Dos de cada tres jóvenes que trabaja lo hace en negro

De las personas de 18 a 24 años el 36% es empleado formal y el 64% no está registrado, según datos de INDEC. Unos 25 de cada cien jóvenes de entre 18 y 24 años no trabaja ni estudia en el país y dos de cada tres de los que están insertos en el mercado laboral, poseen empleos informales.


La marginalidad laboral y social de los jóvenes es un problema complejo que responde a carencias en sus hogares, educación de baja calidad y una legislación laboral no preparada para abrirle sus puertas.
Un estudio de IDESA indica que bajo el discurso de generar normas que protegen a los trabajadores, en la práctica se montan “poderosos mecanismos de discriminación contra los jóvenes”.

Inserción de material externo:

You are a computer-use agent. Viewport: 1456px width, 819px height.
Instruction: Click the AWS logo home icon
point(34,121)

“La mejor forma de proteger a los jóvenes es multiplicando las posibilidades de conseguir rápidamente un empleo formal y de alta calidad”, sostiene el análisis.
Según datos de la Encuesta Permanente de Hogares del INDEC, se observa que el 25 % de los jóvenes de entre 18 y 24 años no trabaja ni estudia.
El 31% de esos jóvenes sólo estudia y el 44% restante está inserto en el mercado laboral.
De los jóvenes que trabajan, el 36% lo hace como asalariado formal en empresas privadas y el 64 % declara trabajar como asalariado no registrado.
Australia, Dinamarca y Nueva Zelanda lograron modernizar sus sistemas tributarios y modificaron sus planes de estudios educativos.

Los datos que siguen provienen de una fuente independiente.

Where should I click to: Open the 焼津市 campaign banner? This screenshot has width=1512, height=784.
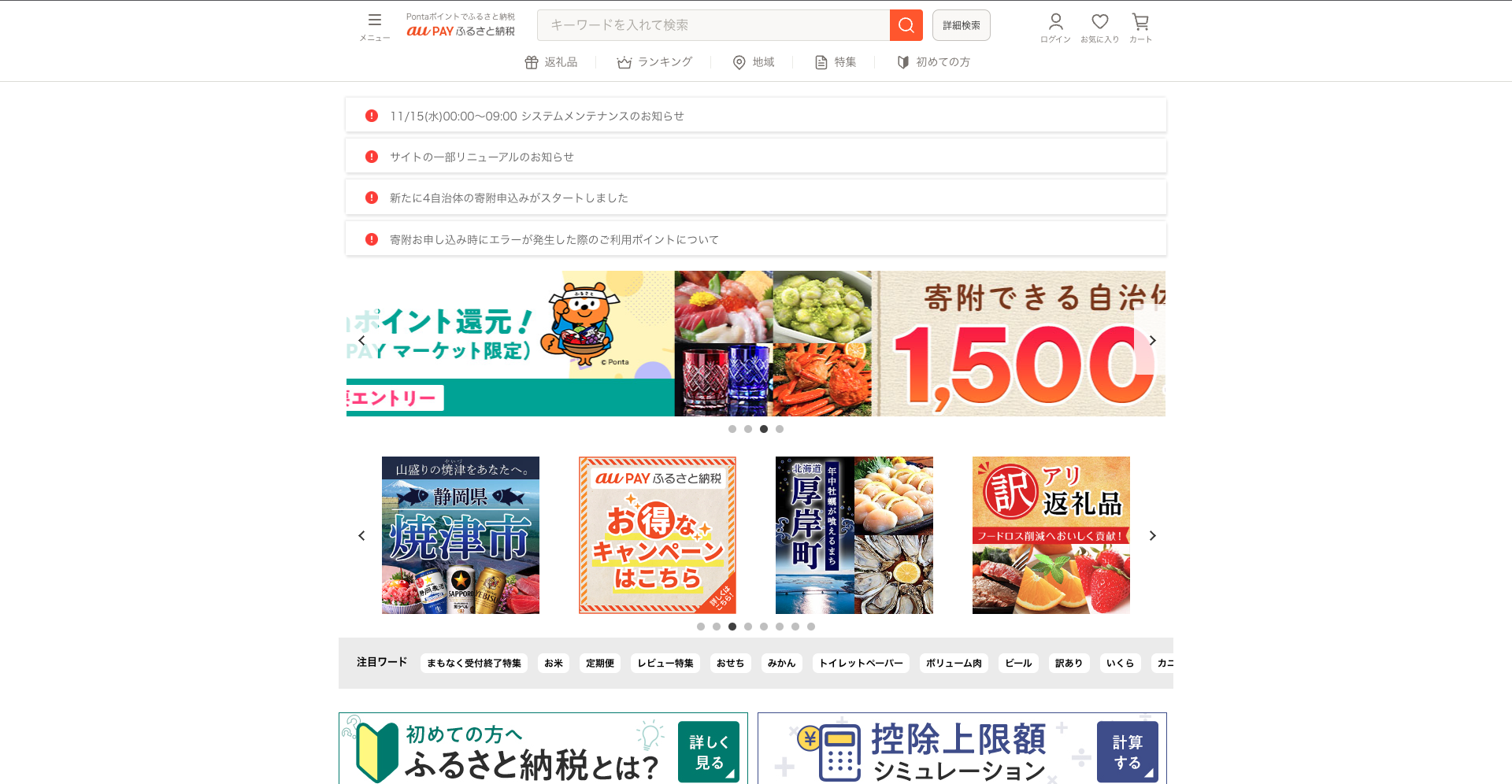click(460, 534)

Entre esos últimos se encuentran los cuentapropistas, quienes se desempeñan en servicio doméstico o como colaboradores sin salario, y los que reciben un plan oficial.
Aunque son muy generales, los datos confirman las enormes dificultades que enfrentan los jóvenes para obtener un trabajo registrado con un salario digno.
Poco menos de un tercio se dedica exclusivamente a estudiar e instruirse para insertarse al mercado laboral, mientras que uno de cada cuatro ni estudia ni trabaja.
Por ello, entre los que consiguen un empleo prevalecen las ocupaciones de muy baja calidad.
El problema nace en la baja calidad y pertinencia de la educación, pero se prolonga y profundiza por la forma en que están diseñadas las instituciones laborales, sostiene el informe.

El título universitario

Sólo 15 de cada cien jóvenes logran obtener un título universitario en la Argentina por lo que 85 salen a buscar trabajo sin ser “profesionales” formales en una actividad y eso complica su ingreso al mercado laboral. El sistema educativo local está organizado para que los estudiantes alcancen un título universitario, pero sin embargo muy pocos llegan a esa meta. La mayoría de los jóvenes es forzada por la situación económica de su familia a ingresar al mercado de trabajo a temprana edad, lo cual conlleva una muy precaria preparación. La educación secundaria en Argentina está organizada para que los jóvenes continúen estudios universitarios, pero no para su ingreso al mercado laboral.
Al afectar al sistema productivo, el Estado obliga a quienes invierten que tributen seis veces antes de comenzar a trabajar.

Es decir, la educación media está pensada para menos del 15 % de los jóvenes que son los que llegan a obtener un título universitario.
El resto, la gran mayoría, carga con la frustración de no alcanzar esta meta y con el enorme desafío de conseguir un empleo sin formación para el trabajo.